مدارک و شواهد از مدولاسیون موفق فعال شدن مغز و تجربه ذهنی در طول ارزیابی مجدد احساسات منفی در افسردگی بدون درمان
|کد مقاله||سال انتشار||مقاله انگلیسی||ترجمه فارسی||تعداد کلمات|
|74353||2013||9 صفحه PDF||سفارش دهید||محاسبه نشده|
Publisher : Elsevier - Science Direct (الزویر - ساینس دایرکت)
Journal : Psychiatry Research: Neuroimaging, Volume 212, Issue 2, 30 May 2013, Pages 99–107
Functional magnetic resonance imaging (fMRI) was used to examine cognitive regulation of negative emotion in 12 unmedicated patients with major depressive disorder (MDD) and 24 controls. The participants used reappraisal to increase (real condition) and reduce (photo condition) the personal relevance of negative and neutral pictures during fMRI as valence ratings were collected; passive viewing (look condition) served as a baseline. Reappraisal was not strongly affected by MDD. Ratings indicated that both groups successfully reappraised negative emotional experience. Both groups also showed better memory for negative vs. neutral pictures 2 weeks later. Across groups, increased brain activation was observed on negative/real vs. negative/look and negative/photo trials in left dorsolateral prefrontal cortex (DLPFC), rostral anterior cingulate, left parietal cortex, caudate, and right amygdala.
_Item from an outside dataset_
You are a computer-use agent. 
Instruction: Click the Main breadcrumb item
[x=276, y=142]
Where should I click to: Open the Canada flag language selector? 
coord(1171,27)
Depressive severity was inversely correlated with activation modulation in the left DLPFC, right amygdala, and right cerebellum during negative reappraisal. The lack of group differences suggests that depressed adults can modulate the brain activation and subjective experience elicited by negative pictures when given clear instructions. However, the negative relationship between depression severity and effects of reappraisal on brain activation indicates that group differences may be detectable in larger samples of more severely depressed participants.